3. GEOMETRICAL QUANTUM EVOLUTIONS

Various ways of quantum information processing have been theoretically developed, each one with its own merits. One interesting approach employs geometric ideas of holonomic evolutions, which generalise the so-called Berry phase, discovered some time ago by Michael Berry. The systems we consider in our research are parameterised by a control manifold, giving the possibility to change their Hamiltonians in a continuous fashion. Conditions necessary for performing universal quantum computation with holonomic evolutions can be stated in terms of the curvature associated to that control manifold. The main ideas employed here come from differential geometry and appear also in gauge theories.
Experimentally, the currently most promising setup for encoding and processing quantum information is ion trap quantum technology using geometrical evolutions for the performance of two qubit gates. Recently, these ideas lead to the development of especially fast and robust gate operations.
Within this area I am interested in improving the resilience of geometrical gates in terms of control errors and decoherence due to the influence of the environment. We plan to analyse how the geometrical evolutions, considered as paths in the control parametric space, scale in the case of a realistic quantum algorithm.

References:
[1] A. Shapere and F. Wilczek (1989), Geometric Phases in Physics, World Scientific, Singapore.
[2] J. Pachos and P. Zanardi (2001), Quantum Holonomies for Quantum Computing, Int. J. Mod. Phys. B15, 1257-1286, quant-ph/0007110.

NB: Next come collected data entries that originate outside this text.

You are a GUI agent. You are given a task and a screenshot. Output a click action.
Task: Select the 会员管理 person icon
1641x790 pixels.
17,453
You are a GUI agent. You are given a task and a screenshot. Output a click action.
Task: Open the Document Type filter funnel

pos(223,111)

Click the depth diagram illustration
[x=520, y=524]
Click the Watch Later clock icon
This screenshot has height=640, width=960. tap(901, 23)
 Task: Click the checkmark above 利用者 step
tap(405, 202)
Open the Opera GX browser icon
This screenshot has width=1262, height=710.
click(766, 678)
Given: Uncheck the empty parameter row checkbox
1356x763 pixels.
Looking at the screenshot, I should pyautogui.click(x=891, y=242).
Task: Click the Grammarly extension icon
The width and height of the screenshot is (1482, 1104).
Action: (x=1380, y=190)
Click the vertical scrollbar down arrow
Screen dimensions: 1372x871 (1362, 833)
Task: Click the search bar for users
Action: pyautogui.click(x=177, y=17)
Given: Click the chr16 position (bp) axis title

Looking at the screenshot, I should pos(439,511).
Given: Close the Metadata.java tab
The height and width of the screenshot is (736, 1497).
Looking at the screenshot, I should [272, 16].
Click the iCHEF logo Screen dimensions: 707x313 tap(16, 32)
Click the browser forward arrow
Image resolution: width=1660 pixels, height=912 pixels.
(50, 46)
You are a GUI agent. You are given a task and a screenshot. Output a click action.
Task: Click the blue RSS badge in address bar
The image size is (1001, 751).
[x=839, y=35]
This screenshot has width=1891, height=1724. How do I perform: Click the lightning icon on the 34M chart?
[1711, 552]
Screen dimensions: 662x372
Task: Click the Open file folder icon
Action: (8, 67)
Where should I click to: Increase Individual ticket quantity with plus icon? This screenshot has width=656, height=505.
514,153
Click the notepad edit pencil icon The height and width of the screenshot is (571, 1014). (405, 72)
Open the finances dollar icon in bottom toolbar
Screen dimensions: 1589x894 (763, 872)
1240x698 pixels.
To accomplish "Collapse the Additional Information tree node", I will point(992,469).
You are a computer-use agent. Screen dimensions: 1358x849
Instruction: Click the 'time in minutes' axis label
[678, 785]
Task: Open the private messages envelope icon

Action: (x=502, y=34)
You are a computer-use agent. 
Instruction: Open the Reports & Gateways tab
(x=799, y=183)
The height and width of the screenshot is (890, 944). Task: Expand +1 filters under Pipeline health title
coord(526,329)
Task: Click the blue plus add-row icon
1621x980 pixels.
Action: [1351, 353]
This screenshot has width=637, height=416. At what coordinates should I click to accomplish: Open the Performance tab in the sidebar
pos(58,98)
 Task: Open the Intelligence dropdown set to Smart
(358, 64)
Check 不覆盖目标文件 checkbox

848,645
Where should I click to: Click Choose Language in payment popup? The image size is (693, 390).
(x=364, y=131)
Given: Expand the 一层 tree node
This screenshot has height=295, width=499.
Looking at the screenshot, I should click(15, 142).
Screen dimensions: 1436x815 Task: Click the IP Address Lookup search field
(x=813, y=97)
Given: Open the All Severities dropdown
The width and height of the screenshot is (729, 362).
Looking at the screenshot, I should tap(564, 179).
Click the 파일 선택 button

[3] A. Ekert, M. Ericsson, P. Hayden, H. Inamori, J. A. Jones, D. K. L. Oi and V. Vedral, (2000), Geometric Quantum Computation, J. Mod. Opt. 47(14-15):2501-2513, quant-ph/0004015.
[4] J. Pachos (2000), Quantum Computation by Geometrical Means, AMS proceedings, quant-ph/0003150.
[5] D. J. Wineland et al. (2002), Quantum information processing with trapped ions, quant-ph/0212079.